= Beginning of Section =
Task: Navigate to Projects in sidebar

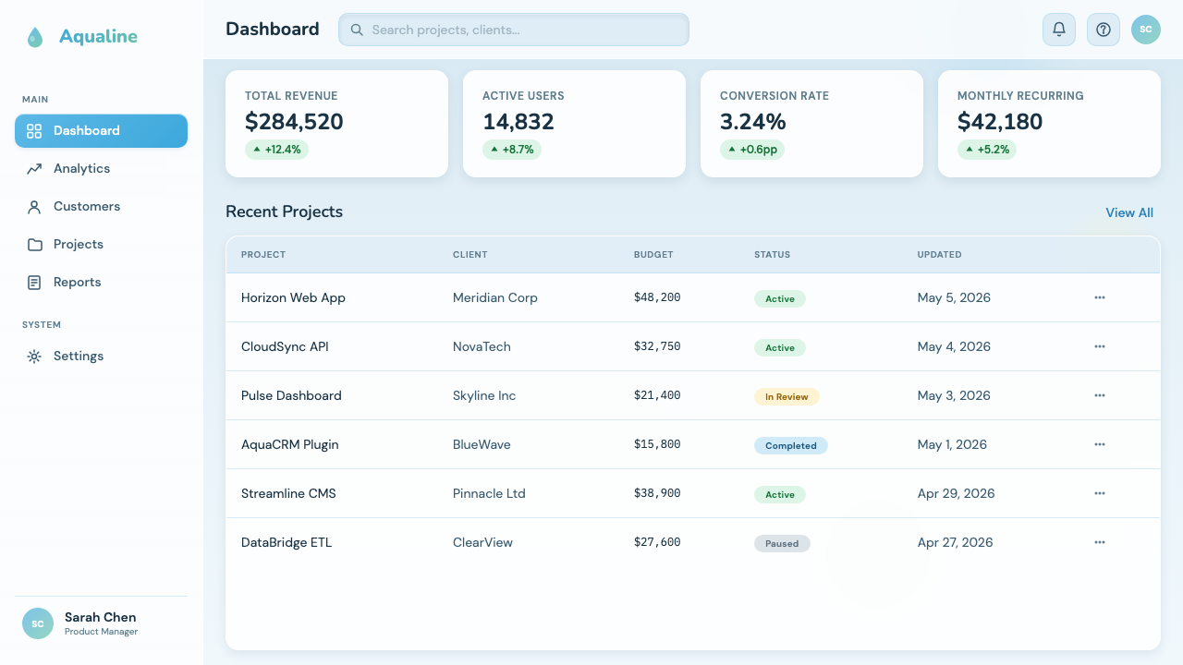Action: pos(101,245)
= End of Section =
= Beginning of Section =
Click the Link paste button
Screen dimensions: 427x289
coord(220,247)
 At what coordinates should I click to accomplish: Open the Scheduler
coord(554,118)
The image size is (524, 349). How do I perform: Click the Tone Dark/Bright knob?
= End of Section =
= Beginning of Section =
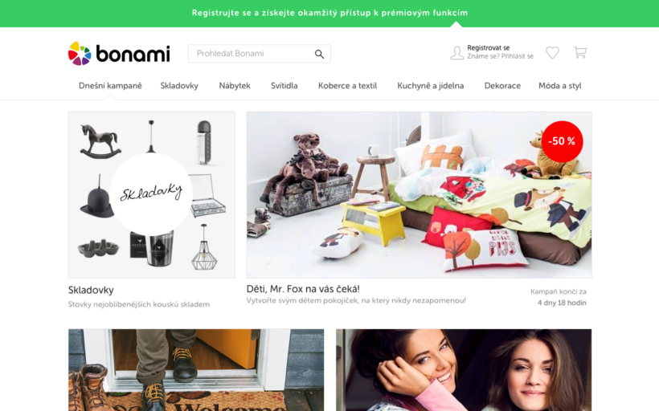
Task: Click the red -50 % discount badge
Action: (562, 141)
= End of Section =
Retype only the stretch of lines above starting at the one with "Click the Link paste button" and stopping at the one with "The image size", exactly as written, with both kept.

### Task output
Click the Link paste button
Screen dimensions: 427x289
coord(220,247)
 At what coordinates should I click to accomplish: Open the Scheduler
coord(554,118)
The image size is (524, 349). How do I perform: Click the Tone Dark/Bright knob?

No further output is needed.